Created by: DannyIsFunny
【Issue】Current Tensor
struct will consume almost 120% physical space as referenced to the inside data size.
// Experiment: Create 100 Tensors of 8K byte,800K memory usage in theory.
// But corresponding malloc procedure will consume 1000K actually.
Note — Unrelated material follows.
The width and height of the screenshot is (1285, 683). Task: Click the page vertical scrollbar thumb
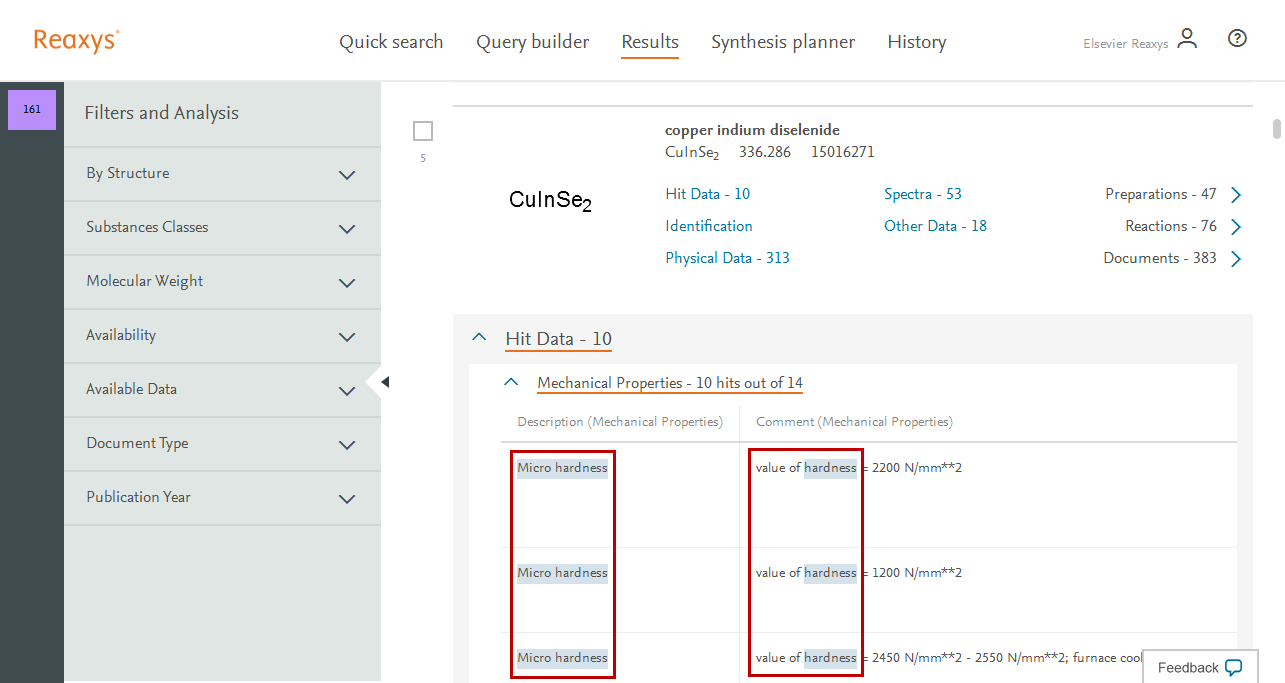coord(1276,129)
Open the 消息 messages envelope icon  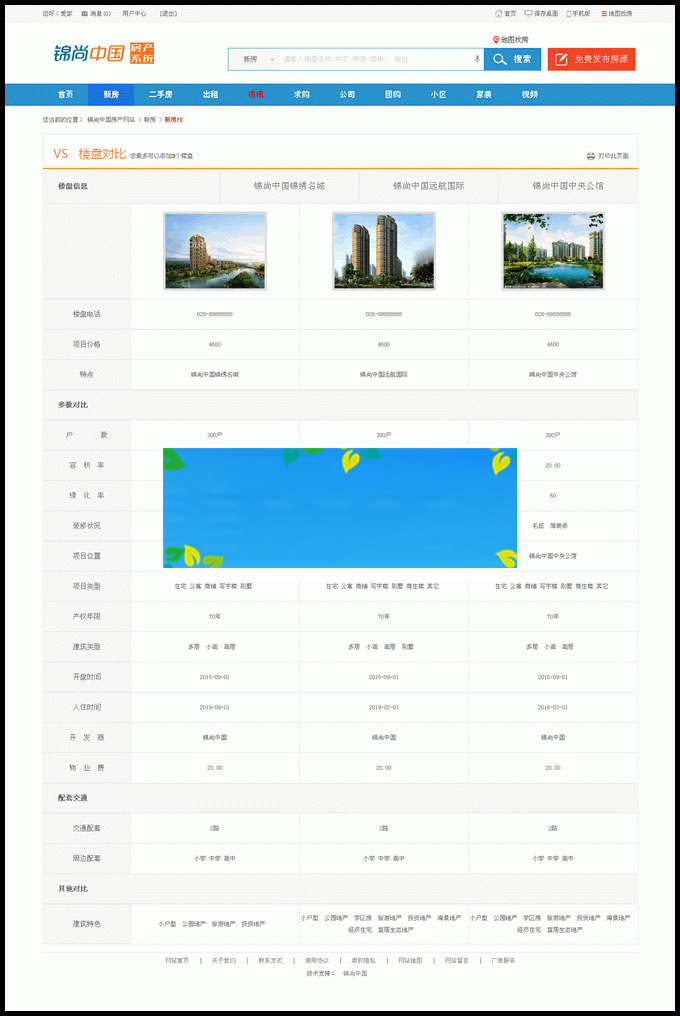coord(84,14)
std::vector<Tensor*> test_tensors;
test_tensors.resize(100);
for(int i = 0; i < 100; i++) {
test_tensors[i] = new Tensor();
test_tensors[i]->Resize({2048});
auto tensor_data = test_tensors[i]->mutable_data<float>();
for(int j = 0; j < 2048; j++) {
tensor_data[j] = 1;
}
}
【Reason】
The implementation of Malloc in Paddle-Lite has assign MALLOC_ALIGN
to be 64. The MALLOC_ALIGN
in Anakin is 16 and will result in a reduce in Tensor memory usage.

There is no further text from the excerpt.